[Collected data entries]

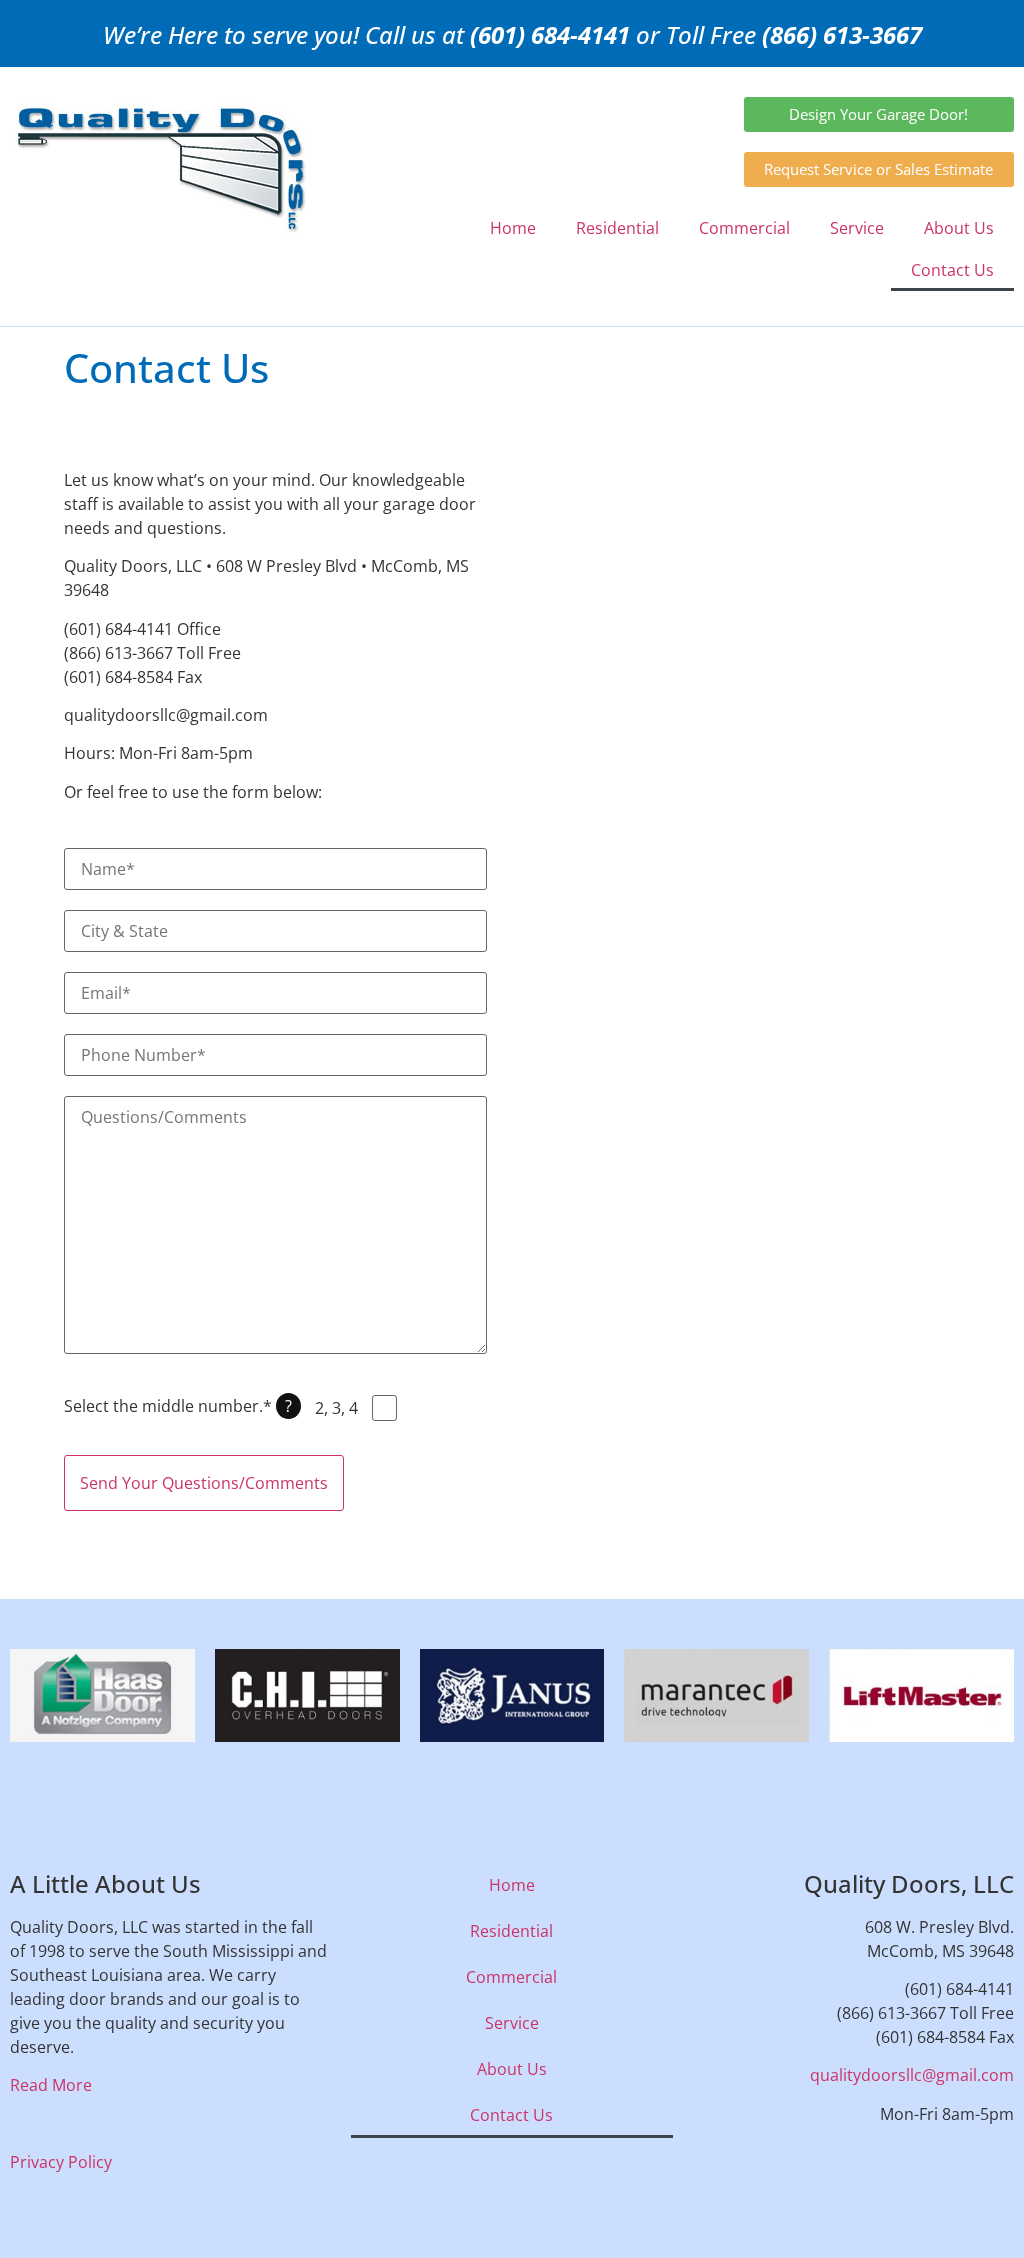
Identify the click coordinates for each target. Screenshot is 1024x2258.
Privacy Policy (61, 2162)
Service (857, 228)
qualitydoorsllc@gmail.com (912, 2075)
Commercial (744, 228)
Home (513, 228)
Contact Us (952, 270)
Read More (51, 2085)
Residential (617, 228)
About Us (959, 228)
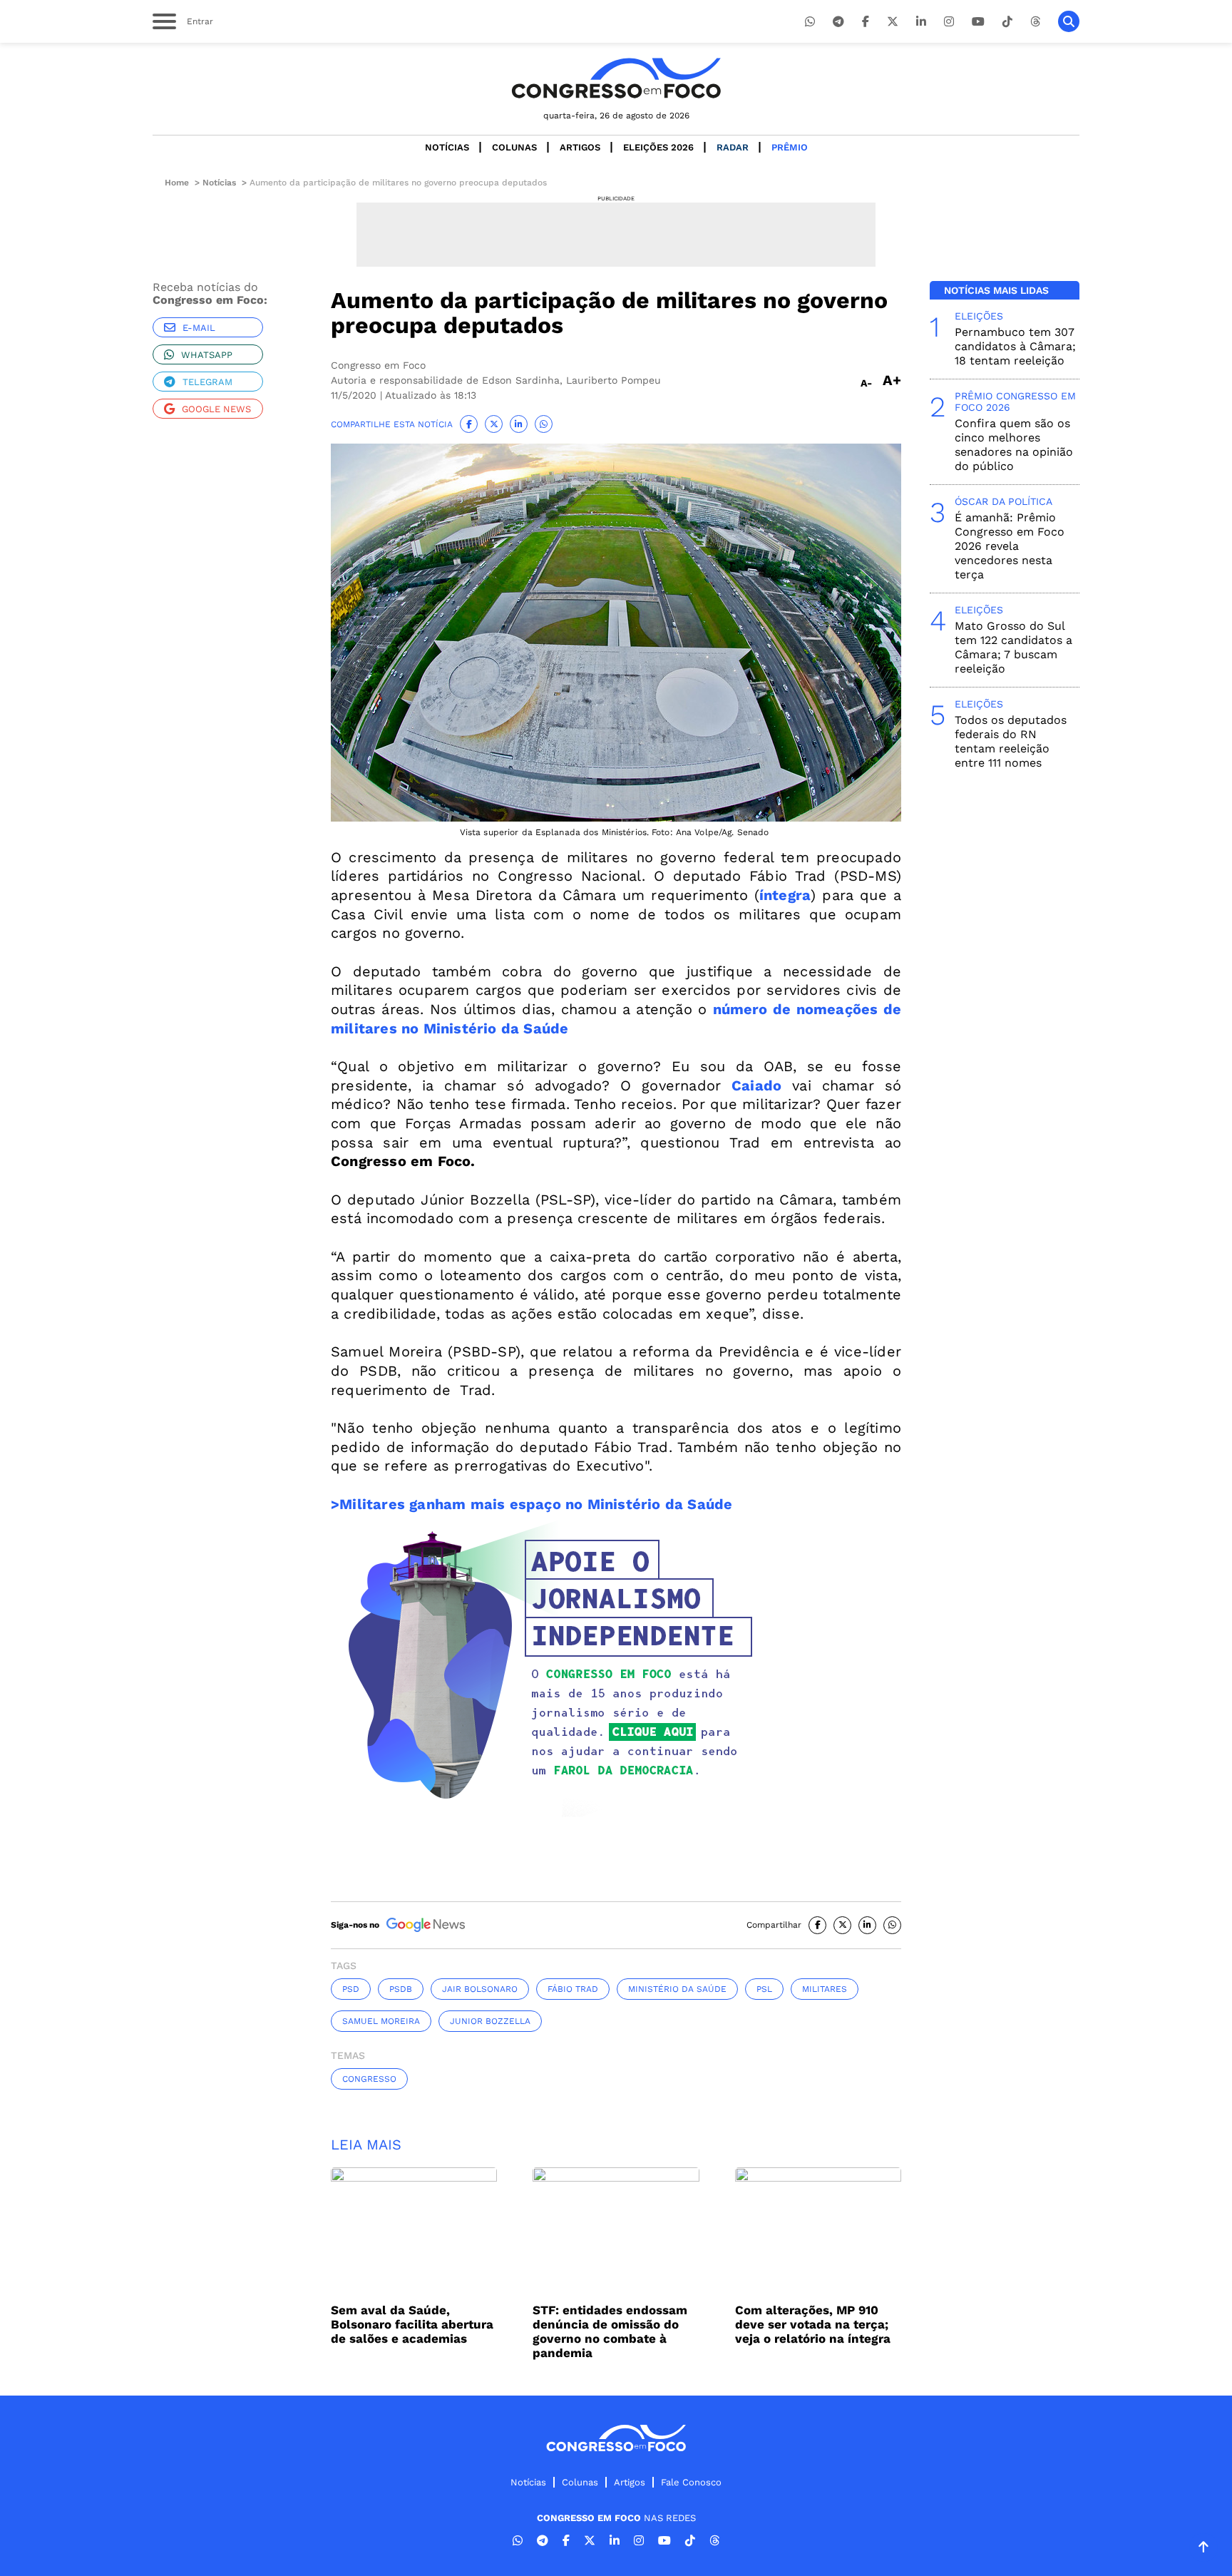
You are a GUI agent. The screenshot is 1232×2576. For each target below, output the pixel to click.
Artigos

**Exercise objective**
Only the text of the records above is to be reproduced, exactly as given; the pictures are dropped.

**The completed task**
Identify the click coordinates for each target. Screenshot is 1024x2258.
Privacy Policy (61, 2162)
Service (857, 228)
qualitydoorsllc@gmail.com (912, 2075)
Commercial (744, 228)
Home (513, 228)
Contact Us (952, 270)
Read More (51, 2085)
Residential (617, 228)
About Us (959, 228)
You are a GUI agent. The screenshot is 1232×2576. For each target below, output the pixel to click.
Artigos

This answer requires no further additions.